Weltweit einzigartig: Auffrischung der Gämsenpopulation auf dem Salzburger Kapuzinerberg durch deutschstämmige Junggams

Bgm. Preuner: Kolonie mit rund einem Dutzend Tieren muss gehegt und gepflegt werden
22.03.2022
Scheues Tier:
Gams "Miriam" wurde Dienstag ausgewildert.

Mitten in der Stadt Salzburg beheimatet, sind sie weltweit einzigartig: die rund ein Dutzend Gämsen auf dem Kapuzinerberg. Zur Blutauffrischung der kleinen, komplett abgeschotteten Population wurde Dienstagnachmittag, 22. März 2022, eine weibliche Gams aus einem provisorischen Gehege am Berg in die Freiheit entlassen. Recht kurzfristig, weil sie’s in der beengenden Umzäunung nach wenigen Tagen schon nicht mehr ausgehalten hatte.

Bürgermeister Harald Preuner sagt: „Ich freu‘ mich riesig, dass wir durch das Tier, das ursprünglich aus dem Zoo Karlsruhe stammt, einen dringend nötigen genetischen Neuzugang verbuchen können. Die Gams wurde mit einem Sender ausgestattet. Der ermöglicht herauszufinden, wo sich das Tier wie lange aufhält, also ein Bewegungsprofil samt wissenschaftlichen Analysen dazu zu erstellen.“

Ohrmarken vom Max-Planck-Institut

Landesveterinärdirektor Josef Schöchl dankt in diesem Zusammenhang der Max-Planck-Gesellschaft von Radolfzell bei Konstanz in Deutschland: „Professor Martin Wikelski vom Institut für Verhaltensbiologie hat uns zwei Solar-Ohrmarken zur Verfügung gestellt. Er ist international eine Koryphäe und erforscht global Tierwanderungen – um diese Tiere dann weltweit zu schützen.“

Seit Juni 2021 hatte Miriam Wiesner, Tierärztin des Zoos Salzburg, die junge Gams schon in ihrer Obhut, sie für die Auswilderung vorbereitet und nun zur Verfügung gestellt. Wiesner war es auch, die die Zusammenarbeit mit dem Max-Planck-Institut eingefädelt hat: „Unsere Gams ist nun ein Jahr und zehn Monate alt und wiegt 21 Kilo. Letzten Donnerstag haben wir sie aus ihrem Gehege im Zoo Salzburg auf den Berg bringen können. Das war gar nicht so einfach, weil die Tiere sehr schlau sind und den Tierarzt erkennen.

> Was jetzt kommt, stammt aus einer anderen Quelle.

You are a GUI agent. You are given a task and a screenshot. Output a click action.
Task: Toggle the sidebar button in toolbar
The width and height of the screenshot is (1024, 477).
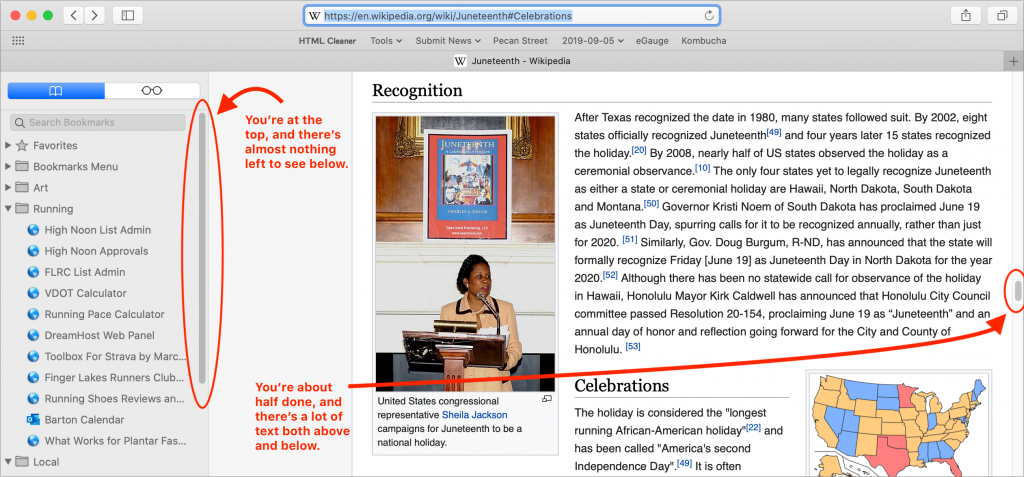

Ich konnte sie aber schließlich aus zehn Metern Entfernung mit dem Blasrohr betäuben, gegen Parasiten behandeln und zum Auswilderungsgehege liefern lassen.“

Gamskitz im Mai möglich

Wiesner freut sich, dass die Gams Solar-Ohrmarken erhalten hat. „Sie ist aktuell die einzige Gämse, die derart hochmodern ausgestattet ist.“ Weitere Vorteile der Ohrmarken: Diese seien klein, leicht und das recht aktive Tier könne damit nirgends hängen bleiben.

„Gämsen sind mit ca. drei Jahren geschlechtsreif. Das heißt, sie ist jetzt kurz davor. Vielleicht geht es sich mit der Brunft im November schon aus. Dann könnten wir im Mai kommenden Jahres schon ein Gamskitz erwarten“, so die Fachfrau. Das Tier könne im Übrigen bis zu 20 Jahre alt werden. Im Zoo hätten jedenfalls schon optimale Bedingungen für seine Eingewöhnung geherrscht.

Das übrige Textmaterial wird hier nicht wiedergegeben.